The day turned out to be somewhat of a miracle, I believe I should thank Dowse for this as she was in fact a very gifted supervisor. It really did feel as though I was out with my mother, though in all honesty that was exactly what I needed. At times I was slightly overconfident and thought that, being my first skateboard attempt, I could glide down big hills, Dowse was not so confident and kindly told me that flat surfaces were probably more within my reach. Being stopped by the police and spoken to about my skateboarding skills was most definitely the low point of the day, apparently you're not meant to sit on the board, who knew?

The lake, however, was as beautiful as always and the walk consisted of lots of photo taking, chats with fellow walkers and dog owners, and of course the brief period of being completely and utterly lost. A moment in which asking a couple for directions caused them to have a slight domestic about which way they should be sending us... Oops. Having the time to try something new in the fresh air during the summer months is blissful and overall I think we had a very successful and productive morning.


Monday, June 03, 2013

A picnic kind of day

Picnic's are truly underrated. The beauty witnessed while eating yummy food in the great outdoors is not to go unmissed. Being a city girl, the opportunity to eat outdoors is restricted by our lack of parks and good weather. This week, however, has been a rare insight into the beauty of summer and sunshine combined.
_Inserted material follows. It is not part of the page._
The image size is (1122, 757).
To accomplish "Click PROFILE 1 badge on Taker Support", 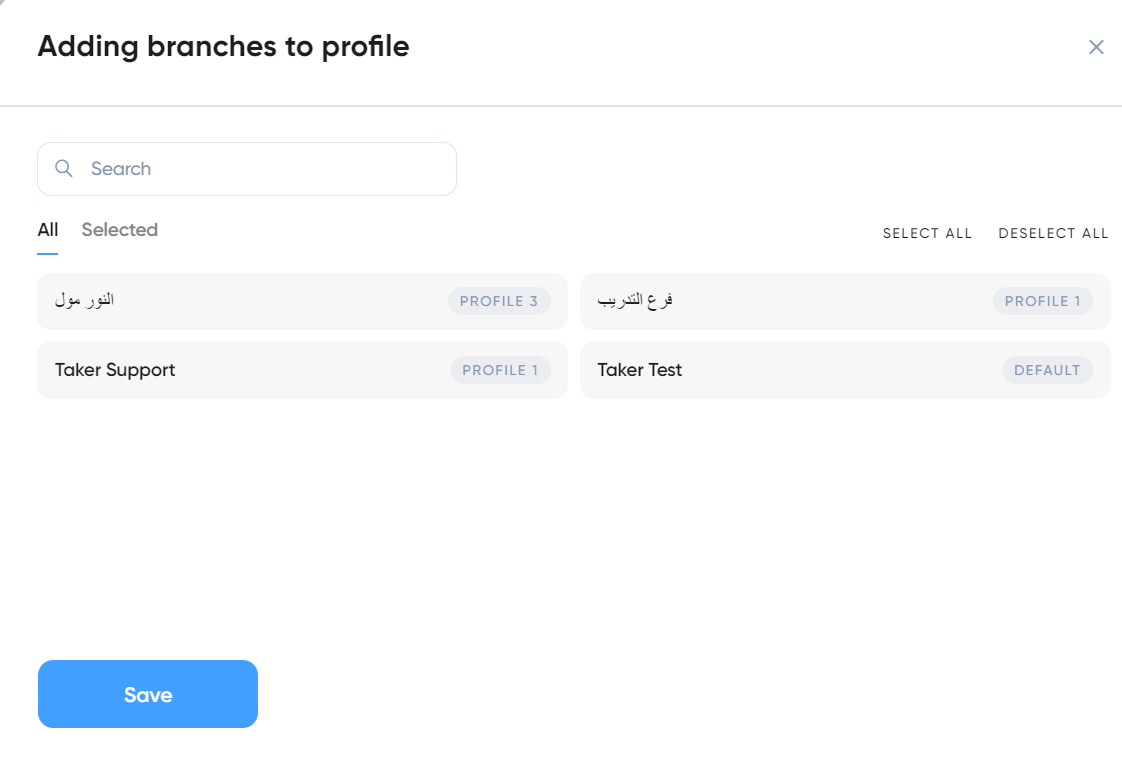I will [x=500, y=370].
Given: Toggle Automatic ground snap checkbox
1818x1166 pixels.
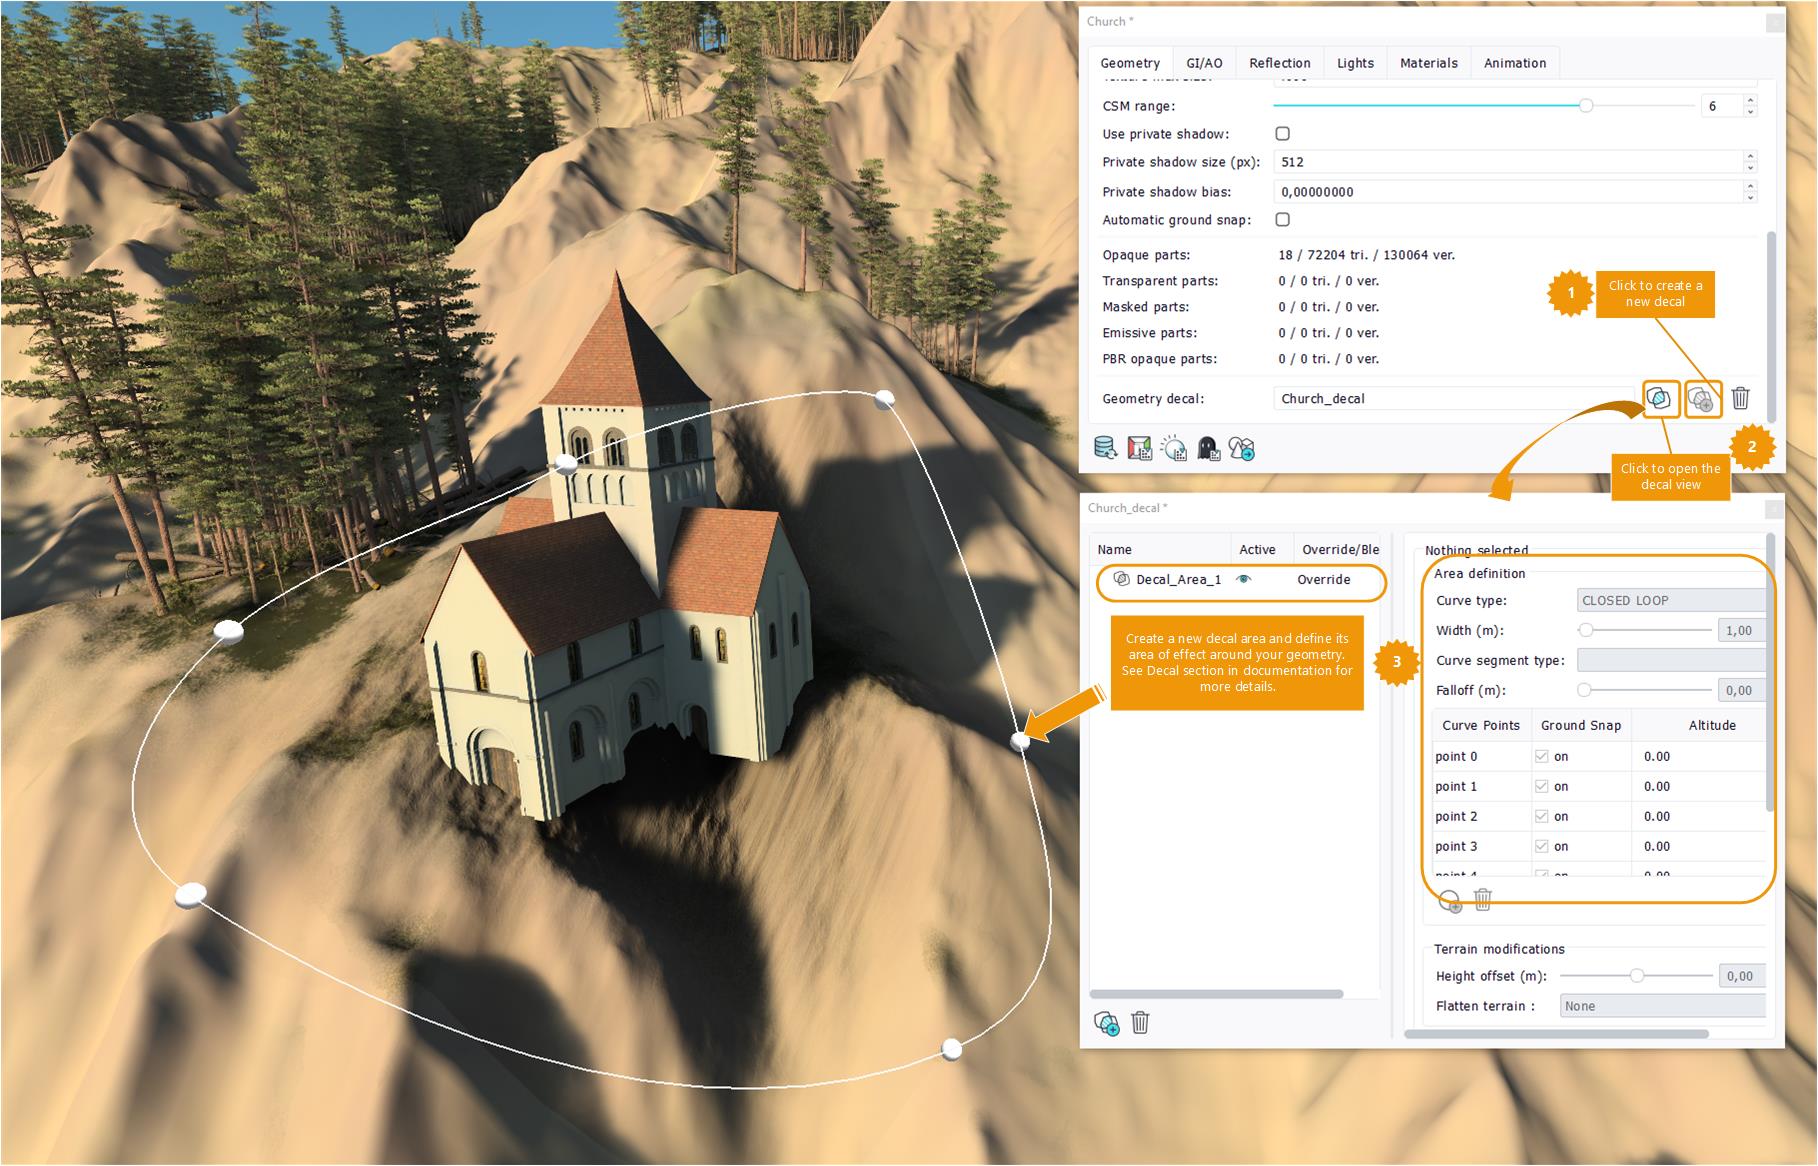Looking at the screenshot, I should click(x=1283, y=220).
I am currently studying history at university, situated in Surrey. I decided I wanted the full uni experience so applied for a room in residential halls for my first year and was blessed with some awesome flatmates. I never thought I would make friends like the one's I have found at Royal Holloway. I have been extremely lucky to live with some amazing people and although it is coming towards the end of the year, I know I have made some friends for life. They have become my second family and we frequently go on family outings; previous visits have been meals, cinema trips and weekly excursions to Tesco. This term has been a lot less sociable and a lot more work orientated, seeing as we have all had exams to revise for. Now, however, exams are over and we have a couple more weeks together before we all move back home for summer break. The decision was made to pack a picnic and spend a day at Virginia Waters, a nearby park with a huge lake at the edge of Windsor. It's about a fifteen minute walk from our Uni campus, and I probably could have taken more advantage this year of being so near to a place so beautiful.
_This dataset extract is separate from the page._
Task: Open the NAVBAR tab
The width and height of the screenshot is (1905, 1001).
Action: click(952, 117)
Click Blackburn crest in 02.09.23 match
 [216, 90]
We all met in the kitchen in the early afternoon and prepared food, for our Italian flatmate that involved cooking an omelette and wrapping it in cling film whilst still warm. Living in halls has really opened my eyes to the diversity of people's eating habits, Dowse's idea of lunch has previously been pasta with tomato ketchup. Regardless, we headed up to Virginia Waters, walking the scenic route through the edge of the forest and found a nice peaceful spot away from the crowds. Virginia Waters is always rammed to the core with people whenever the weather is nice, so today was certainly no different. It was nice to just sit in the sun with my book and have a really chilled out afternoon.
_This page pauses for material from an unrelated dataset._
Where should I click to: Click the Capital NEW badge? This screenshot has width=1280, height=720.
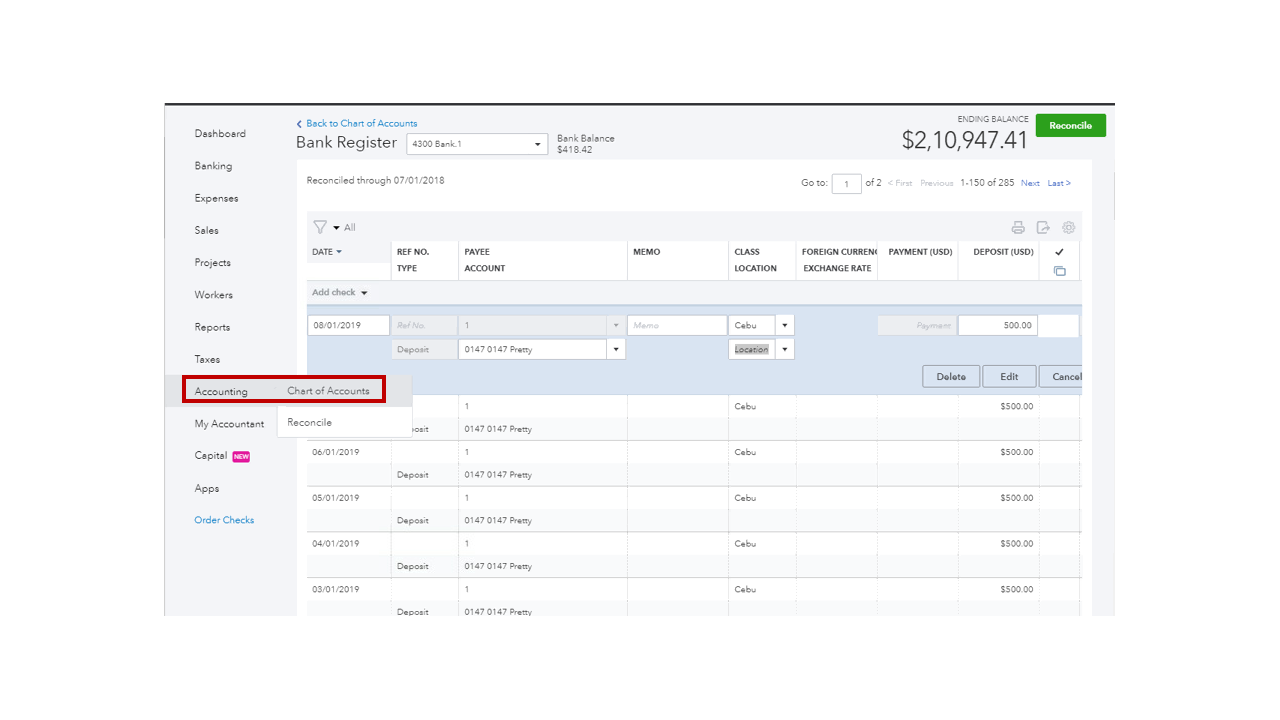241,456
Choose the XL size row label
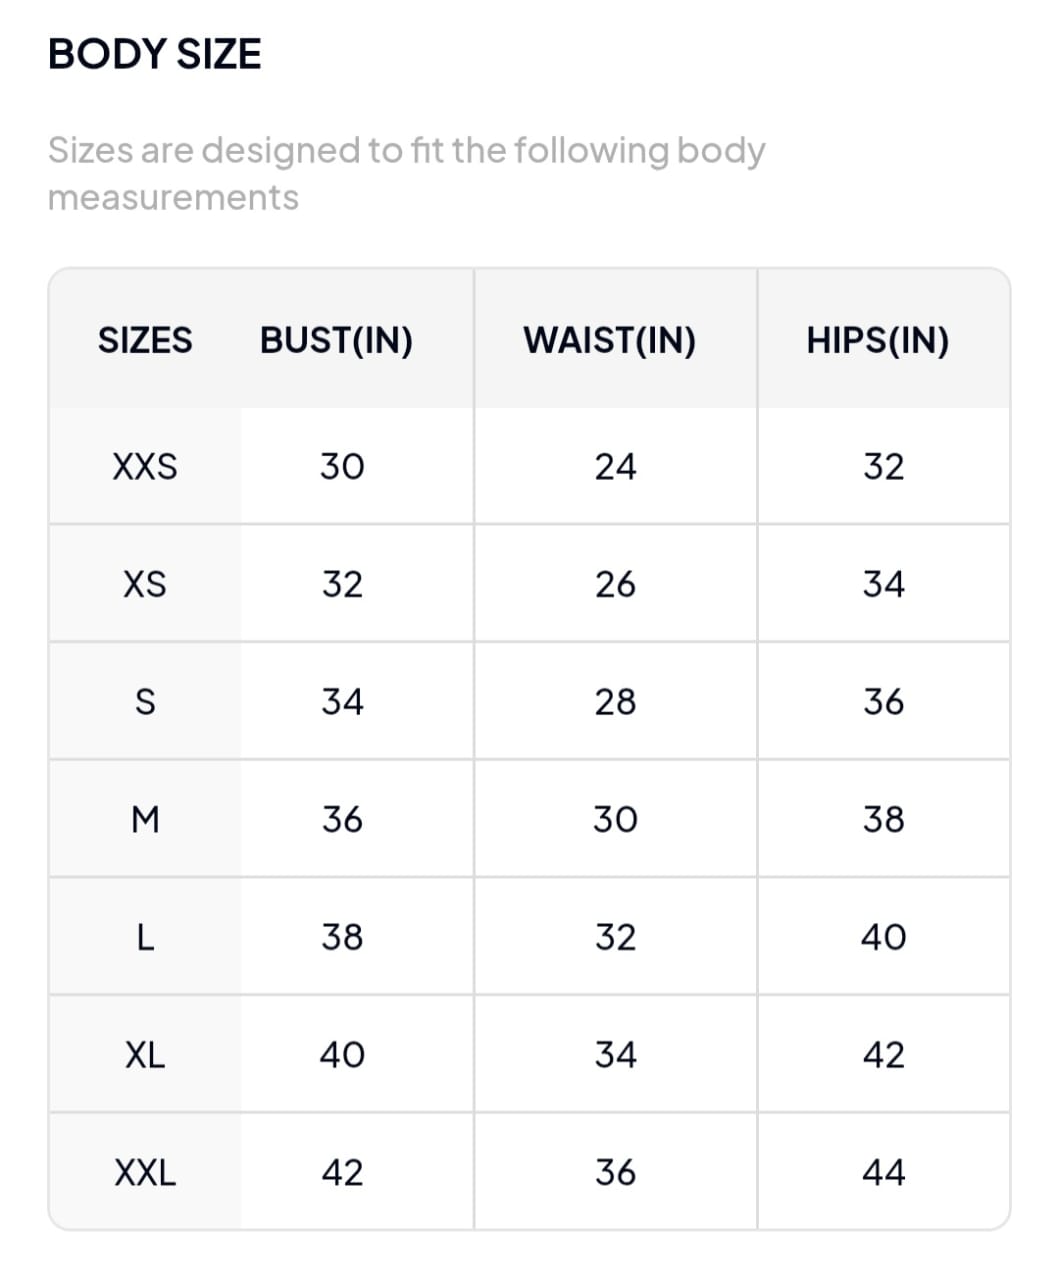Screen dimensions: 1059x1280 pyautogui.click(x=145, y=1055)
After a while the relaxing was put aside and me and Ellie decided it was time to go on a little adventure around the grounds. We wandered up one of the paths, which I was sure I knew really well as I spent a lot of time this term running that particular route. I was, however, mistaken and managed to get both myself and Ellie lost. I like to justify my bad directional skills by stating that the best adventures happen when you have no idea where you are or where you are going. Today my justification was proved correct when we stumbled across a Polo Club, which neither or us knew existed. We got to see all the horses and even had a failed attempt at sneaking in. After a nice sunny afternoon of wandering we found an ice cream van, bought some ice creams and managed to find our way back to the rest of the guys. We chilled for a little longer, listening to Bob Dylan and sleeping in the sun, before packing up and heading back to campus.